(Exercise goal):
From the text on the Right to Try Act, list every condition a patient must meet to be eligible under the law.

----- Selected text

Question: What is the Right to Try Act?
Answer: The Right to Try Act is a law that was passed by unanimous consent in the Senate, a large bipartisan majority, 267-149, in the House, and signed by President Trump in May 2018. The law permits patients with life threatening conditions the right to use investigational drugs as long as the drug has completed Phase 1 clinical trials and remains under investigation. The aim of the legislation is to allow dying patients access to investigational drugs they would otherwise not be able to access.
On the state level, Right to Try laws are already in place in 41 states and counting: Alabama, Alaska, Arizona, Arkansas, California, Colorado, Connecticut, Florida, Georgia, Idaho, Illinois, Indiana, Iowa, Kentucky, Louisiana, Maine, Maryland, Michigan, Minnesota, Mississippi, Missouri, Montana, Nebraska, Nevada, New Hampshire, North Carolina, North Dakota, Ohio, Oklahoma, Oregon, Pennsylvania, South Carolina, South Dakota, Tennessee, Texas, Utah, Virginia, Washington, West Virginia, Wisconsin, and Wyoming.
Question: Who qualifies under the Right to Try Act?
Answer: To be eligible under the Right to Try Act, a patient must meet the following conditions:
- Be diagnosed with a life-threatening disease or condition
- Have exhausted approved treatment options
- Be unable to participate in a clinical trial involving the eligible investigational drug, as certified by a doctor, who is in good standing with her licensing organization and will not be compensated directly by the manufacturer for so certifying; and
- Give written informed consent regarding the risks associated with taking the investigational treatment.
Question: What is a life-threatening disease or condition?
Answer: Federal law defines a life-threatening disease or condition as: “Diseases or conditions where the likelihood of death is high unless the course of the disease is interrupted” (21 CFR 312.81).
Question: What drugs or treatments qualify for Right to Try?
Answer: The treatments available under the law must meet the following conditions:
- Have completed an FDA-approved Phase 1 clinical trial;
- Be in an active clinical trial intended to form the basis of an application for approval or be the subject of an application for approval that has been filed with the FDA; and
- Be in ongoing active development or production and not discontinued by the manufacturer or placed on clinical hold.
Question: What is psilocybin?

----------
----- Information provided

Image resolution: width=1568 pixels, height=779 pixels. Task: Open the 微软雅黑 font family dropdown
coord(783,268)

----------
----- Information provided

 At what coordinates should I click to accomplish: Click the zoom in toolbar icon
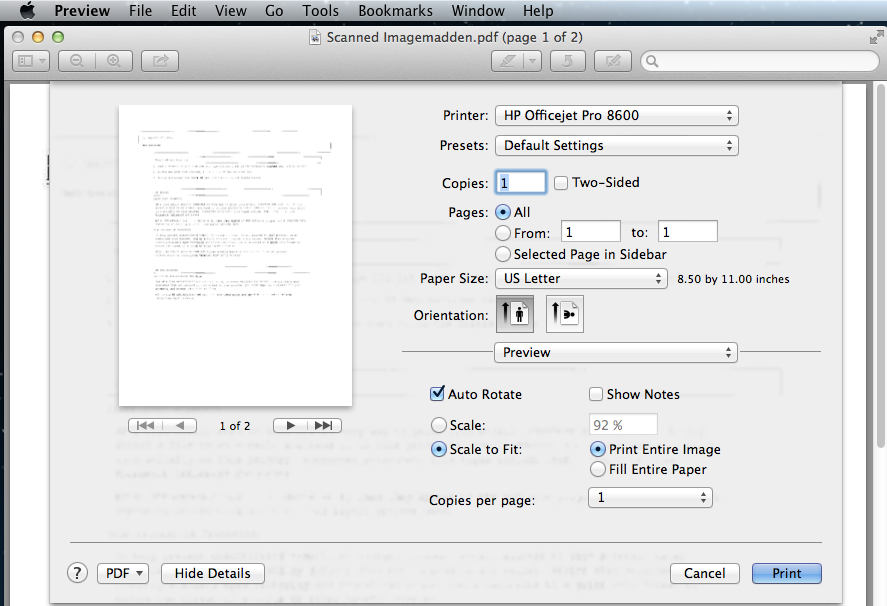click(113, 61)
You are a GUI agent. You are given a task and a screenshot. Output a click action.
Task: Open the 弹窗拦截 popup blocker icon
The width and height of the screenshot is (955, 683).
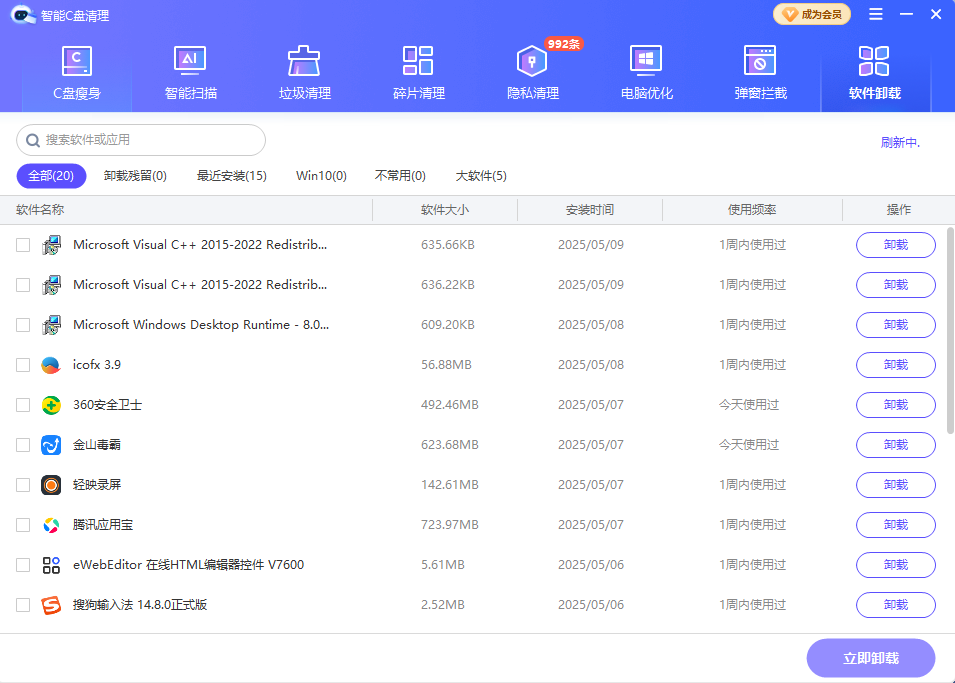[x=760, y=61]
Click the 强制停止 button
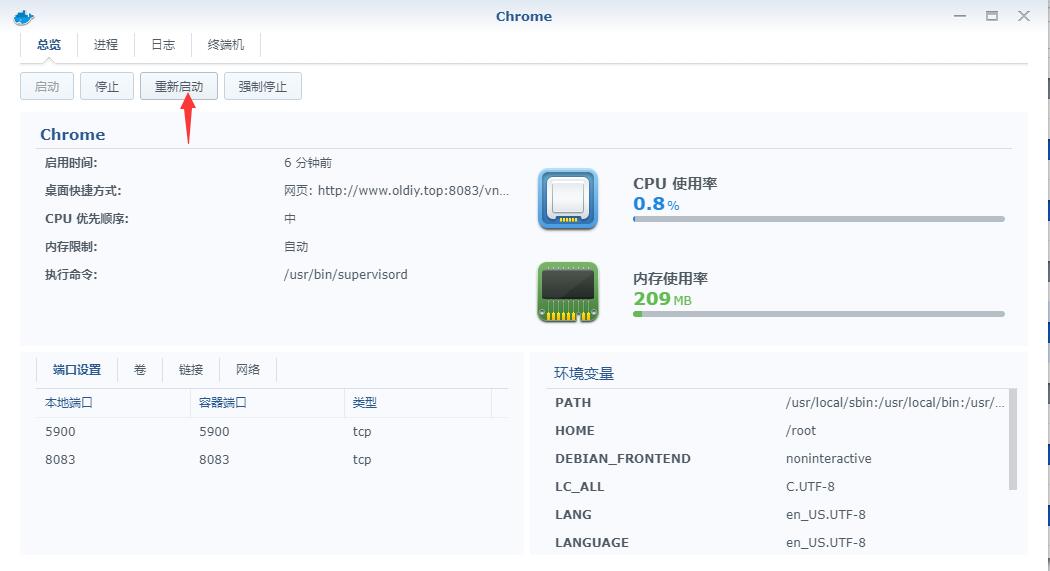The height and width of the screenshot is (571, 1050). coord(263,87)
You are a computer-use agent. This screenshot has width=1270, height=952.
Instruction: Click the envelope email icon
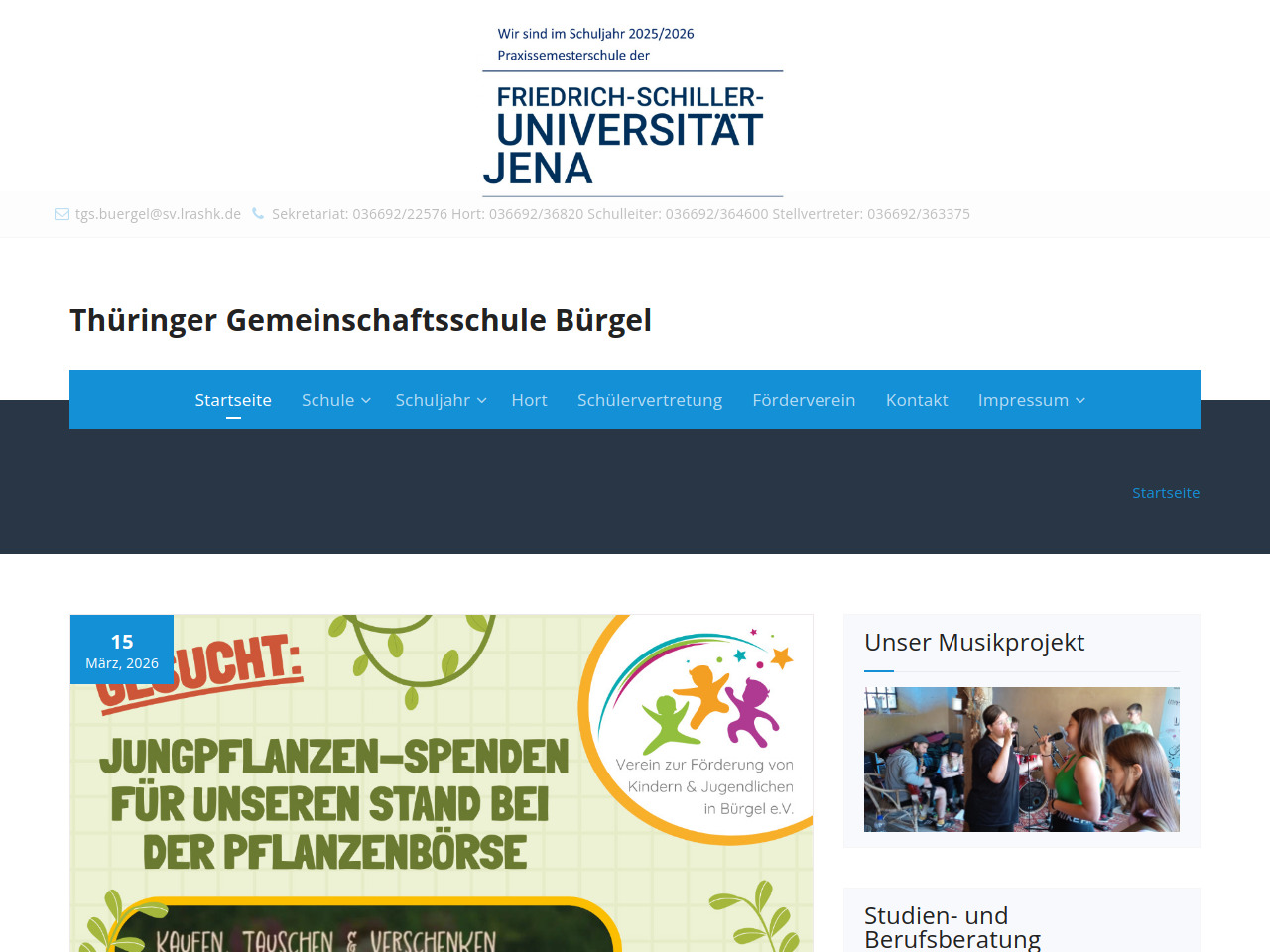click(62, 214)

----------
----- Information provided

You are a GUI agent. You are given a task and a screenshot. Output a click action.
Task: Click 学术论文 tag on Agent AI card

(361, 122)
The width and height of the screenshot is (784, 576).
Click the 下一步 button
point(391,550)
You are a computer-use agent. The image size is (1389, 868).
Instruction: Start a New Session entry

----------

(Output of the task):
- Be diagnosed with a life-threatening disease or condition.
- Have exhausted approved treatment options.
- Be unable to participate in a clinical trial involving the eligible investigational drug. A doctor must certify this. The doctor must be in good standing with her licensing organization and will not be compensated directly by the manufacturer for so certifying.
- Give written informed consent regarding the risks associated with taking the investigational treatment.